Kitap ‘küçük’ insanların ‘büyük’ hayaller peşinde koşarken ki yaşamlarını, mücadelelerini apaçık önümüze koymaktadır. Eserin sonunda bu büyük hayallerin gerçekleşmediğine tanık olduğunuzda üzerinizde kederli bulutların gezdiğini hissedeceksiniz. Boğazınızda büyükçe bir yumrunun takıldığını hissettiğinizde o an Lennie’yi düşünürsünüz. Aklı noksan fakat yüreği ve sadakati noksan olmayan birisini… Sevginin ve sadakatin en güzel haliyle tanışacaksınız. George’a karşı beslediği karşılıksız sevgi ve sadakatin en güzel ve en sade halini görürsünüz o koca adamda. Okuyan herkesi kucaklayacak bir üslupta olan kitap, herkese o hayalleri yaşatmayı başarmaktadır. 
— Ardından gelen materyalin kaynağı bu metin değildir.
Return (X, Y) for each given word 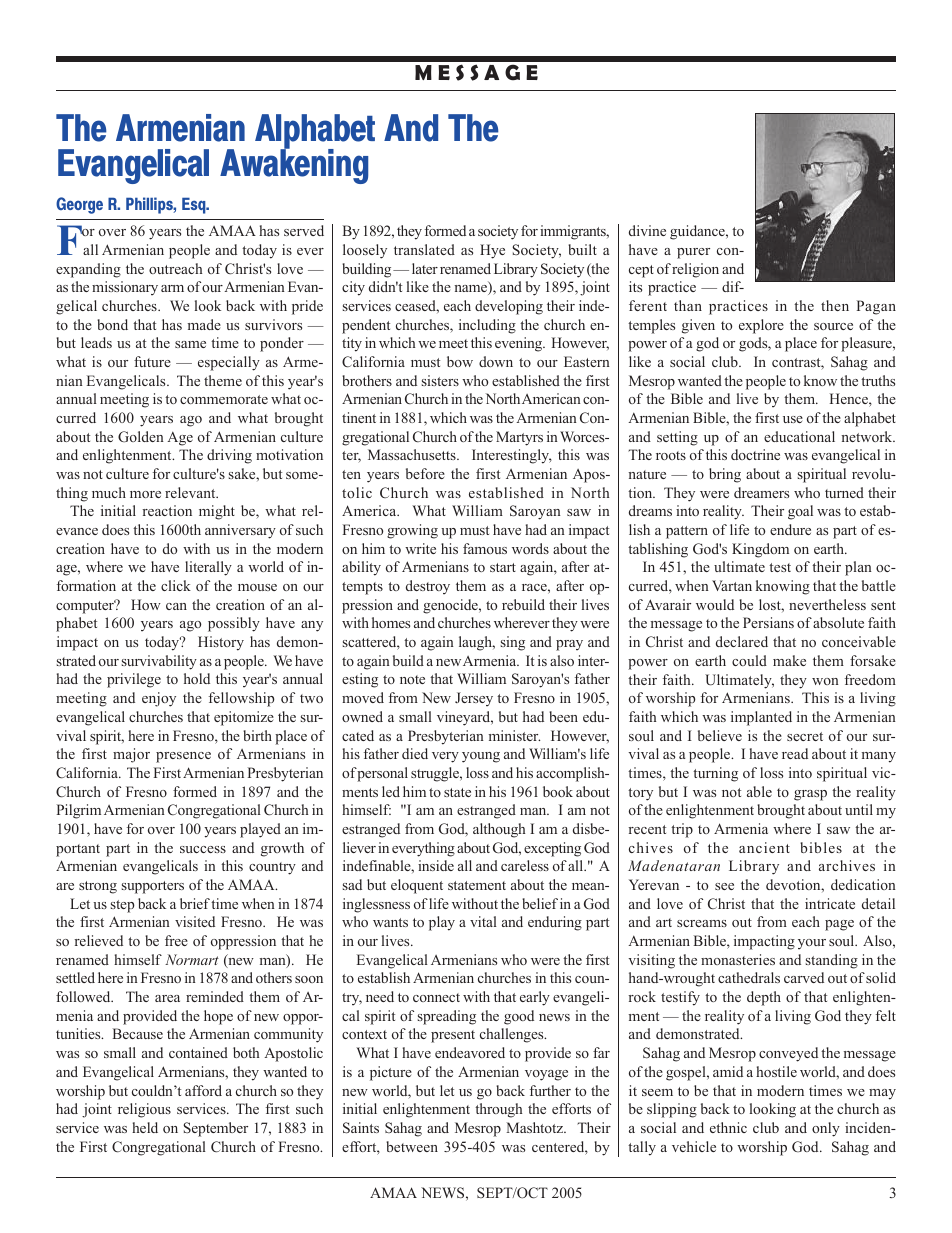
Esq (195, 205)
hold (197, 678)
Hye (492, 251)
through (498, 1110)
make (789, 660)
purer (693, 253)
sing (513, 643)
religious (144, 1110)
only (826, 1129)
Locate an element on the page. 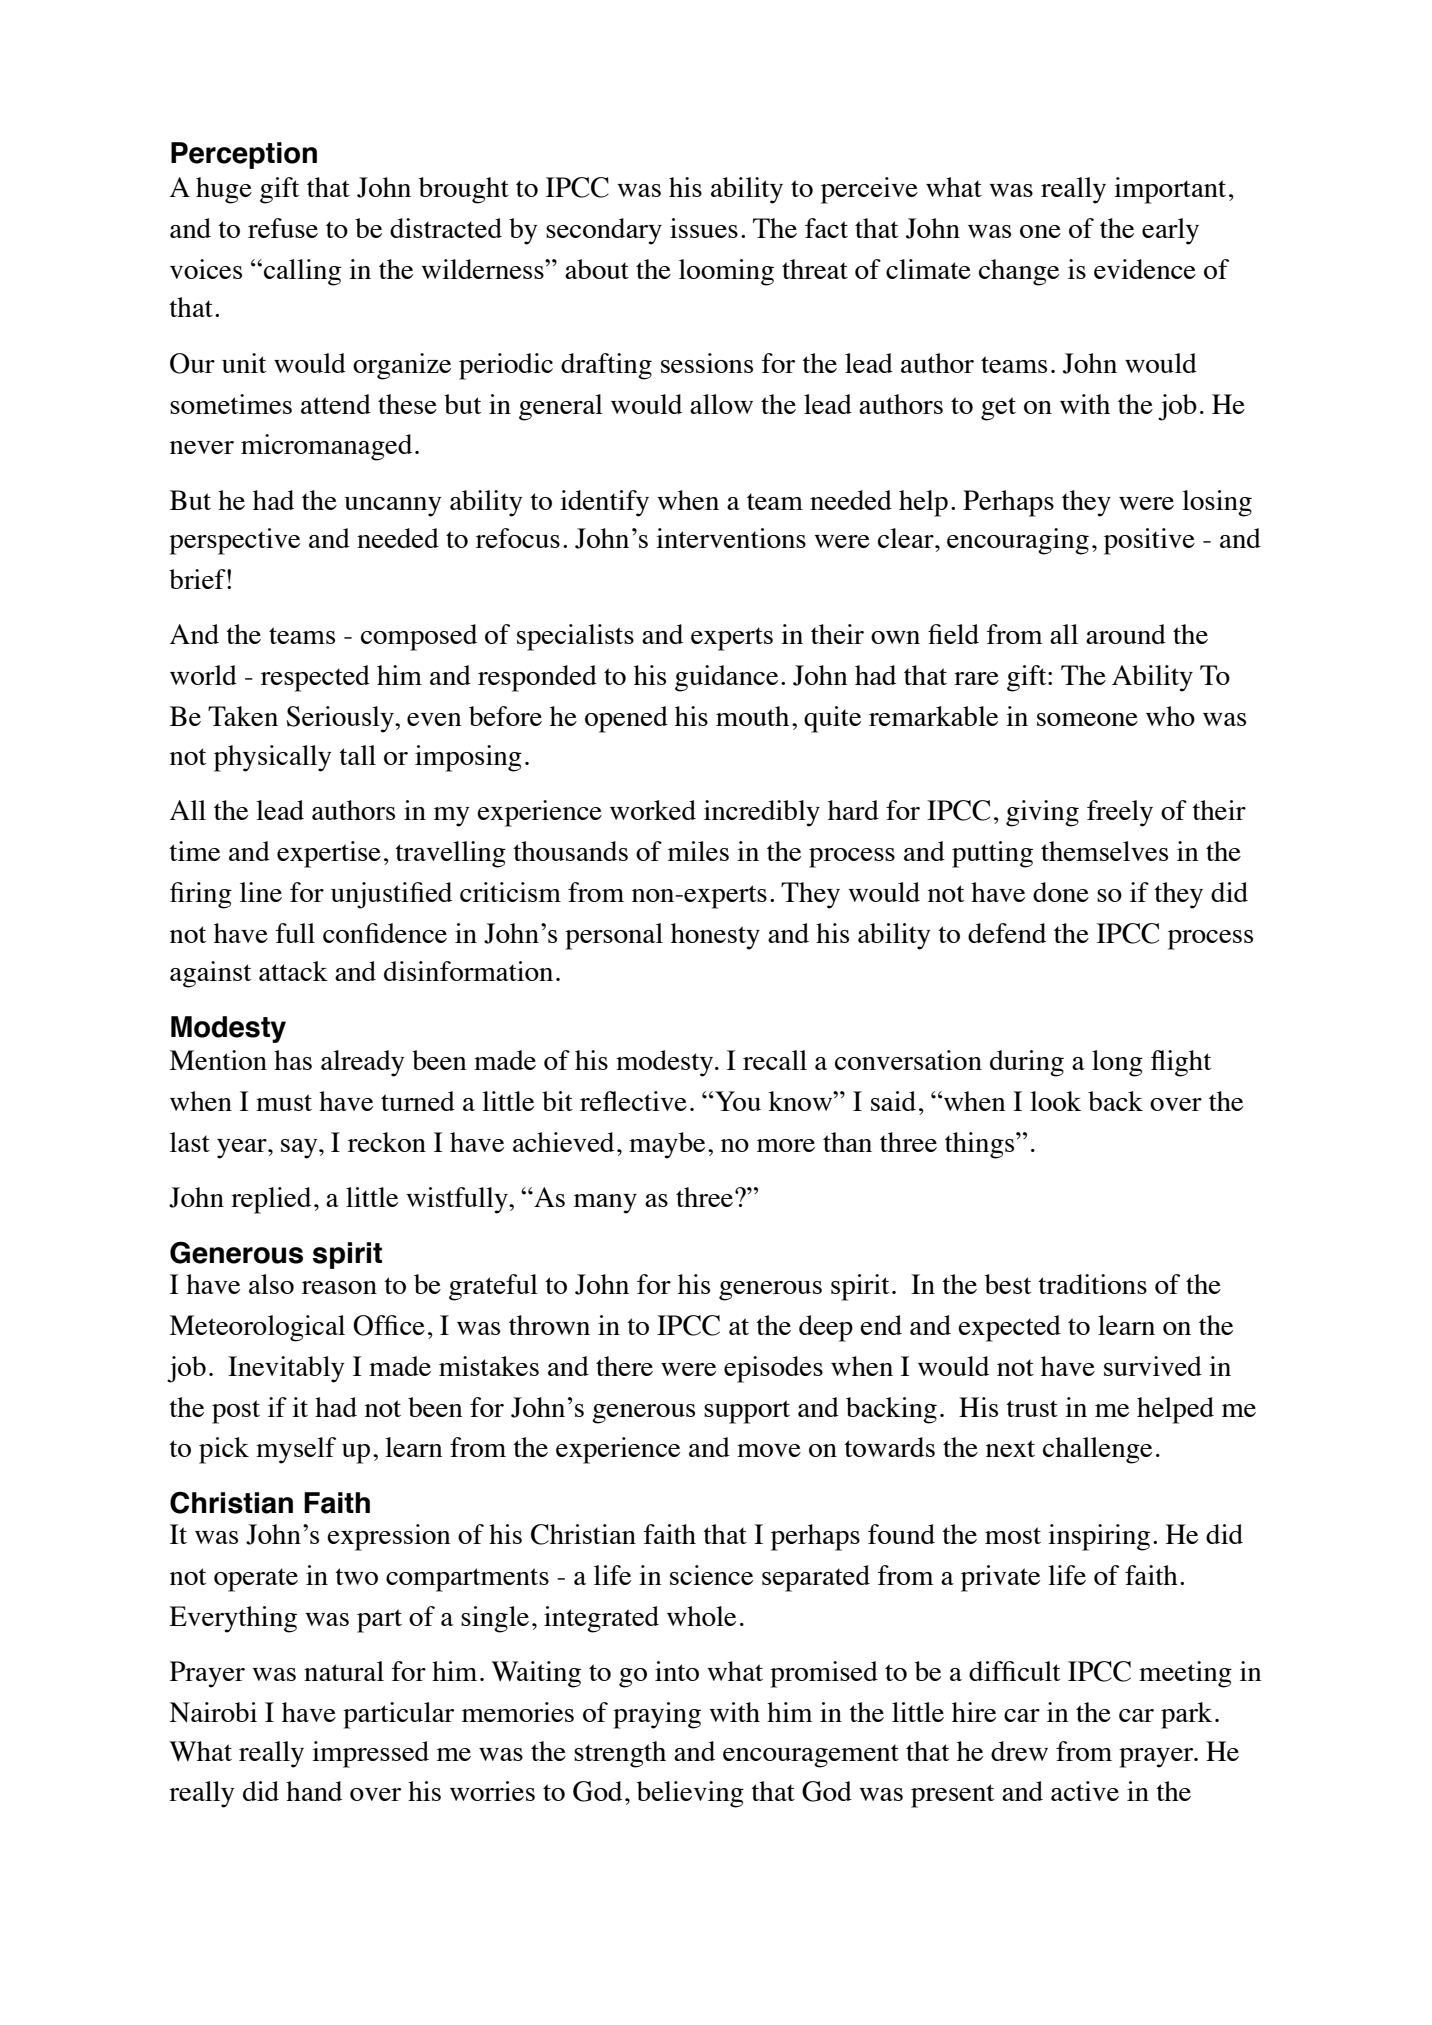  important is located at coordinates (1170, 190).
Yazar dönemin toplumsal hayatını, ırkçılığı ve işçilerin yaşamlarını çok açık bir şekilde gözler önüne seriyor. Yaşamları boyunca sürekli çalışan ve ezilen insanların elbette hayallerinin olmasının bir sakıncası yoktu.

Yaşamları boyunca sürekli çalışan ve ezilen insanların elbette hayalleri olacaktı. Yazar tarafından kullanılan ve ifade bulan ‘fareler’ metaforu, rastgele söylenmemiş olup bu insanların yaşamlarına dair kullanılan bir sıfattır. Dönemin toplumsal şartları, ekonomik ve siyasal yapısı bu durumun daha çok derinleşmesine sebep olup ve daha çok insanın hayalinin gerçek olmasına engel olacaktır. Umutlar tükenerek yarını olmayan insanlar çoğalacaktır. Bu şartlar ve koşullar en nihayetinde iki dostu birbirinden ayıracaktır. George, Lennie’yi vurmak zorunda kalacaktır.

Hayaller her ne kadar gerçekleşmemişse de kitabın sonunda rahmetli Erdal tosunun bir filmde söylediği replik hatıra düşüyor. ‘Ne olmuş yani büyük adam olamadıysak hayallerimizi de satmadık ya’.